Well, good, because the American Association of State Highway and Transportation just released its list of finalists for the "America's Transportation Award" Grand Prize. These ten projects span every sector of the transportation world, from enormous highway projects to ... less enormous highway projects.
Voting is open through October 19. Who will win the top prize?
One candidate is Maryland's $2.4 billion Intercounty Connector, a "19-mile multimodal highway." This road was "designed for 20 years of future sprawl," wrote Greater Greater Washington, and today its wide asphalt expanses are a testament to how little the region needed this project to be built. Here's an actual headline from a local radio station: "Why does ICC seem so empty?"
Then there's California DOT, a.k.a. Caltrans, which was nominated for its $5 million "carmageddon" communications campaign. It saved Los Angeles from complete meltdown when one portion of I-405 was closed last summer. Either that or the short-term closure of a single highway isn't the end of the world after all.
Another highway AASHTO honors is the I-270 project in St. Louis, which "redesigned and reconstructed" three roadway projects and came in under budget. The goal of this project? To reduce congestion. Never mind that the Texas Transportation Institute ranks St. Louis third from last in congestion, or that as the scourge of congestion has been systematically eliminated in this city, people have actually spent more time behind the wheel.
Not a single transit, bike or pedestrian project makes AASHTO's list.

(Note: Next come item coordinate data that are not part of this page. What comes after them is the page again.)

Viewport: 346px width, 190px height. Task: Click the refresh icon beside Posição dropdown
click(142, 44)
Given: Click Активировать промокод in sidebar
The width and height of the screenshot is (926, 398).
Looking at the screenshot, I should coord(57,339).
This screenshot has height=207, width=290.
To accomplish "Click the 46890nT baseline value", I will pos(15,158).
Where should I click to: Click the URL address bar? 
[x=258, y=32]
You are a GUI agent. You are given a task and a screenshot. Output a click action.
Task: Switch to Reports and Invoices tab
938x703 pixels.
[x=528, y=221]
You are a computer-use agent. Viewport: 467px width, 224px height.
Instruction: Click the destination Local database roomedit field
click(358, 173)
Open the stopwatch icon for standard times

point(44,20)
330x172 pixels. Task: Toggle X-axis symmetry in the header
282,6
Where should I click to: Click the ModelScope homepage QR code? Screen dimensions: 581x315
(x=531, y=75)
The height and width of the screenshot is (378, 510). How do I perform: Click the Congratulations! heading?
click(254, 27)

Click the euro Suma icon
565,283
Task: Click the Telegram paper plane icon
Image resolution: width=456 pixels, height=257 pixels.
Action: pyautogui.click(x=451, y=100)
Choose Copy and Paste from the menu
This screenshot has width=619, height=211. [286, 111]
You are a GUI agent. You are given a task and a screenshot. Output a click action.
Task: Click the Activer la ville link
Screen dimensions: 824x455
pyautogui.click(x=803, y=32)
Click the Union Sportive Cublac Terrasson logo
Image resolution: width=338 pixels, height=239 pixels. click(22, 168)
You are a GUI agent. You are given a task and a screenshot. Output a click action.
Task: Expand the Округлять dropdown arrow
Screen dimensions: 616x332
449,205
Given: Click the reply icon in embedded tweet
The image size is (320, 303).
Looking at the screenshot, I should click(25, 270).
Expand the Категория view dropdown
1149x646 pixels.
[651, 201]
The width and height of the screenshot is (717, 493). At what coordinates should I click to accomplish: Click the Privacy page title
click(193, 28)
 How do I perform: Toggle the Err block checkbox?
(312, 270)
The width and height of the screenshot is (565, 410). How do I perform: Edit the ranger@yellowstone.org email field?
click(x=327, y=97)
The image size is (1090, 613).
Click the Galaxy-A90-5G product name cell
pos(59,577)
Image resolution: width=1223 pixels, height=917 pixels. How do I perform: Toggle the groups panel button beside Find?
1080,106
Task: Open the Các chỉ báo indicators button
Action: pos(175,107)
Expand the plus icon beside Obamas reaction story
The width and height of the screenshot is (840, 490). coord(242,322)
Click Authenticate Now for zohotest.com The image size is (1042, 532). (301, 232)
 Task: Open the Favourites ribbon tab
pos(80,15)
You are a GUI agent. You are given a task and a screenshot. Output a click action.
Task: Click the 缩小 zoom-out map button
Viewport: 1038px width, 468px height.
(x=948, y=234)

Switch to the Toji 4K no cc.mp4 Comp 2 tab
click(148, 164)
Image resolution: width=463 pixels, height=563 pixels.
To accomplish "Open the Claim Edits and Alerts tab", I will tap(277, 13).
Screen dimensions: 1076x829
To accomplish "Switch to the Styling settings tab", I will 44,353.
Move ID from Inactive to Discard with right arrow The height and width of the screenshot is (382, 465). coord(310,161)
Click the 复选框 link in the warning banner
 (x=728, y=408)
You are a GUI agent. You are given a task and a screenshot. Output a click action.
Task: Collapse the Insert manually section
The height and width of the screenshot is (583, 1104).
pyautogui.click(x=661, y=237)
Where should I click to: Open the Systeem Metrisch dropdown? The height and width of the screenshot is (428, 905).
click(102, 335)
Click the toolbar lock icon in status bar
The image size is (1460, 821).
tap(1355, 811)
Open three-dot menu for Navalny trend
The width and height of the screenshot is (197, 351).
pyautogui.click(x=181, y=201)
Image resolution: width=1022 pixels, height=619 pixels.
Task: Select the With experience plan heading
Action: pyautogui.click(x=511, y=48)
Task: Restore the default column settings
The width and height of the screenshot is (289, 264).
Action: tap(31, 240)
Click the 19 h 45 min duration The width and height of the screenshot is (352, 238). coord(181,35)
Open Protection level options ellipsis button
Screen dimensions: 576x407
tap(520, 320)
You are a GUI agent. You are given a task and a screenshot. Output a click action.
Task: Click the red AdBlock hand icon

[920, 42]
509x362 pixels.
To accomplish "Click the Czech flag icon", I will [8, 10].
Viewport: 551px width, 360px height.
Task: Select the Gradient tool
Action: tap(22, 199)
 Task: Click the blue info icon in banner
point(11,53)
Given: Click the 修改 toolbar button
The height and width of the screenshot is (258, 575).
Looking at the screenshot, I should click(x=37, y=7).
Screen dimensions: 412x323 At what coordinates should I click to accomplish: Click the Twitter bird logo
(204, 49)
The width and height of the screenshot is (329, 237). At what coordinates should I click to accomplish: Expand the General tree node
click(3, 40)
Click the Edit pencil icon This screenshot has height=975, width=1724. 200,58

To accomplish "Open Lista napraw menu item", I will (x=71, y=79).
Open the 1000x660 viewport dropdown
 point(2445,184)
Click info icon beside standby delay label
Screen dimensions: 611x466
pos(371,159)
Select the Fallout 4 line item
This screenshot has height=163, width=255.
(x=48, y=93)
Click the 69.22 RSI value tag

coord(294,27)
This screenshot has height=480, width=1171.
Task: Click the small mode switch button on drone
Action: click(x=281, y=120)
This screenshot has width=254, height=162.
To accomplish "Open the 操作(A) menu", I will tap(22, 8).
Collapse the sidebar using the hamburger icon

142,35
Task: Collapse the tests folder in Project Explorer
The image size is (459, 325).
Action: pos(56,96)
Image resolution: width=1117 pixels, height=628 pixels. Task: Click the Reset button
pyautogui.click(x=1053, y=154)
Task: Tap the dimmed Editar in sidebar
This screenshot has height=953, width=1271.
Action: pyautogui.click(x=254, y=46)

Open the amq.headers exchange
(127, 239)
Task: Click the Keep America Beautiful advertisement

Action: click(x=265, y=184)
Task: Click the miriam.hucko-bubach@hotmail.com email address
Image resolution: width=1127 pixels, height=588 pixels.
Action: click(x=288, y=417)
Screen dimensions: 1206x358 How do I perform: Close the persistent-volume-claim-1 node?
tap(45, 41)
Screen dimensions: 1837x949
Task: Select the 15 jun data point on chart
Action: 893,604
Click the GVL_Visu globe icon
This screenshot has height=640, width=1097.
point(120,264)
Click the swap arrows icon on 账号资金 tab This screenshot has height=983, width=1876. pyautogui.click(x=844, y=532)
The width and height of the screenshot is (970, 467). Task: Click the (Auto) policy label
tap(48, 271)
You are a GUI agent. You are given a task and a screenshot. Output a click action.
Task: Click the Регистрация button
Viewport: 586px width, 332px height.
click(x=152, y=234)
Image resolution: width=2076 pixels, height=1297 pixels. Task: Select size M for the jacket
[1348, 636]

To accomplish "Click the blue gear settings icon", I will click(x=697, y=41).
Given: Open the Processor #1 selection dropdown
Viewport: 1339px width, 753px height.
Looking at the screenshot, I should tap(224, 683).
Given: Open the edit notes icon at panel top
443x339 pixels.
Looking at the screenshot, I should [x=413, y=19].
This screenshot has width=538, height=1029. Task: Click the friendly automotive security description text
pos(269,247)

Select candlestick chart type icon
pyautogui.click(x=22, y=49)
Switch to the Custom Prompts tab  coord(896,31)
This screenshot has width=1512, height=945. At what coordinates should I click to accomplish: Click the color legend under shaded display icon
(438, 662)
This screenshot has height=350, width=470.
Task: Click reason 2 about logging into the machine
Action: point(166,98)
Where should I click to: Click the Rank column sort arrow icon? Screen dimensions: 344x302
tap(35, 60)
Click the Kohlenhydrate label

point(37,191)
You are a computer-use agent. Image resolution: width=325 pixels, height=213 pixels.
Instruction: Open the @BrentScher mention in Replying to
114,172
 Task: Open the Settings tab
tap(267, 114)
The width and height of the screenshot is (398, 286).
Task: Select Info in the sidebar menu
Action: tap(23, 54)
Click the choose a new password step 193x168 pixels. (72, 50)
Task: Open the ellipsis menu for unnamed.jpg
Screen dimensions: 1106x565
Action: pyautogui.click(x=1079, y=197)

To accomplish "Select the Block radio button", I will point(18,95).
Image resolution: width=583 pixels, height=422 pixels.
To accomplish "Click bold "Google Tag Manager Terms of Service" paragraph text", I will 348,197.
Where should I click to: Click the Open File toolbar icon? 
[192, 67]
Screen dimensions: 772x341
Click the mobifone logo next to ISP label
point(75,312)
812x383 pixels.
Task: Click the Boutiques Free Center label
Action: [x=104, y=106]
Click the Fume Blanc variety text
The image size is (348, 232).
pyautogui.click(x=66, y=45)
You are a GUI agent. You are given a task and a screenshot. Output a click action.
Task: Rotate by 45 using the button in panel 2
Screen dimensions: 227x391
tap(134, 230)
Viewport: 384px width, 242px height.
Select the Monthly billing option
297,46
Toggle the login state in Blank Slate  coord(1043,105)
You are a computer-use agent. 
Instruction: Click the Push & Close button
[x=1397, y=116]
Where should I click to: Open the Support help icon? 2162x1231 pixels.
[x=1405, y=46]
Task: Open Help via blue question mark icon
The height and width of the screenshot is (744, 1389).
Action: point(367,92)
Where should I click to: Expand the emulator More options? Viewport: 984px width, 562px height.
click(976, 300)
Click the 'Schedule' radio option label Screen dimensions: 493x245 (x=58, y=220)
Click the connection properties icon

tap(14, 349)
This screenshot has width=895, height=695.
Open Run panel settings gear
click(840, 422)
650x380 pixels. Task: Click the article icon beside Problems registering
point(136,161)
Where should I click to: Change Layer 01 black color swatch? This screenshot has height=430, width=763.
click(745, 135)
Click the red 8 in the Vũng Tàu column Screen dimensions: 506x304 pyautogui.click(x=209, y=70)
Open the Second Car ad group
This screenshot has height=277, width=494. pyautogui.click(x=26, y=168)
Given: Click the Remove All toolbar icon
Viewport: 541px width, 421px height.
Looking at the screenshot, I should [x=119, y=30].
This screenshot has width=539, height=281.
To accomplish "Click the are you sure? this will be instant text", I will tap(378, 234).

Is there any better indication that the majority of America's state DOTs still view job number one as building highways?
Jake Lynch at the Rails to Trails blog was disappointed, given AASHTO's recent guidance on the importance of accommodating bike and pedestrian travel:
[Of all the projects on AASHTO's top 10 list] the Max Brewer Bridge replacement project in Florida comes closest to serving those many millions of Americans eager to embrace active transportation as a better way to get around; it does include a bike and pedestrian pathway. (This was not, however, listed by AASHTO in their description of the project's successes.)
AASHTO executive director John Horsley said these projects were remarkable for their "innovation and discipline." Rails-to-Trails Conservancy, and our peers in the new Partnership for Active Transportation, will be working hard in the coming decades to enlighten this restricted understanding of what the term "transportation" actually means to millions of Americans.
America's Transportation Award is given jointly by AASHTO, AAA, and the US Chamber of Commerce.